Ответ зрители оценили сразу. Более того — шутка превратилась в анекдот. А я, продолжая ту же линию, словом «война» объяснял теперь, почему не могу сойти с места, прогнать муху со лба и т. д.
В феврале 1942 года был создан так называемый фронтовой филиал Московского цирка. Впервые бригада выехала в район Волоколамска, где перед кавалерийскими частями выступила группа наездников под руководством артиста Туганова. Приезд цирка на фронт стал праздником. Сначала выступили мы — артисты Московского цирка, а в заключение зрители показали свои казацкие пляски.
В следующий раз мы прибыли в район расположения Шестнадцатой армии, одиннадцать месяцев державшей оборону в Брянских лесах. Нас встретили цветами, проводили в новые землянки. Работали мы очень напряженно, за месяц дали более пятидесяти концертов.
Случалось, попадали и под бомбежки, но все кончалось благополучно. Армия заботливо охраняла нас. Нередко после одного концерта я вместе с другими артистами, не разгримировываясь, в своем черном костюме, с Кляксой на поводке шел за опытным проводником по еле заметной лесной тропе из одной части в другую. Нас встречали десятки бойцов, многие узнавали…
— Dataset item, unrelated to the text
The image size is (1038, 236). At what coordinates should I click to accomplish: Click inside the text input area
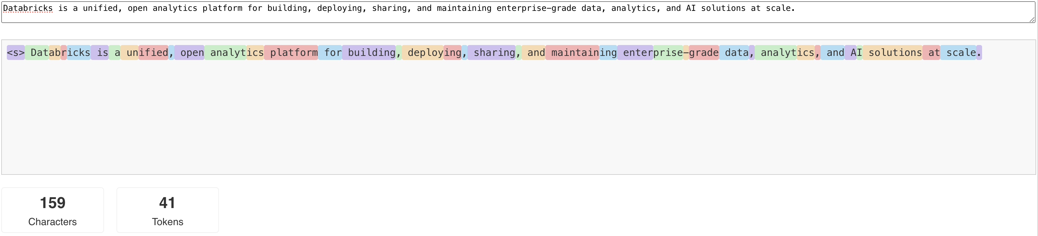[x=519, y=12]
На лесных полянах я выходил к зрителям с зелеными веточками за поясом и у Кляксы за ошейником «для маскировки». Концерты так часто прерывались сигналами тревог, что во время выступления я внезапно выкрикивал: «Воздух!» А потом успокаивал аудиторию: «Это «рама»!», имея в виду разведывательный самолет.
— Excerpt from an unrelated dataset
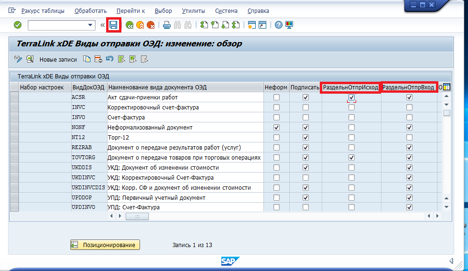
Task: Click the Save diskette icon
Action: coord(114,25)
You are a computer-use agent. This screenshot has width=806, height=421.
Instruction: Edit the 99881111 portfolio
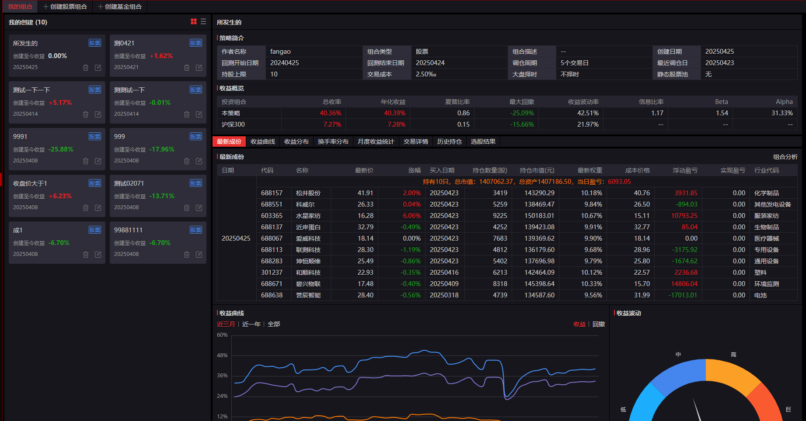pos(199,255)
Бойцам нужен был дружеский юмор. Я видел, что они не нуждаются в прямой агитации против врага. Фашисты сделали уже достаточно для того, чтобы ненависть к ним стала фактом. Бойцы ждали вестей из тыла, хотели знать, а как там в Москве, на Урале, в Сибири… Ощущение огромной страны за спинами бойцов поднимало дух на передовой. Поэтому здесь бывали особенно рады посланцам Большой земли.
Поняв это, мы перестали надевать военную форму, подаренную нам на фронте. В своих обычных штатских костюмах мы были милее нашим хозяевам, напоминая о доме, о родных, обо всем, что они защищали.
Знакомства, завязанные во время фронтовых поездок, оказались крепкими. Со многими товарищами установилась переписка.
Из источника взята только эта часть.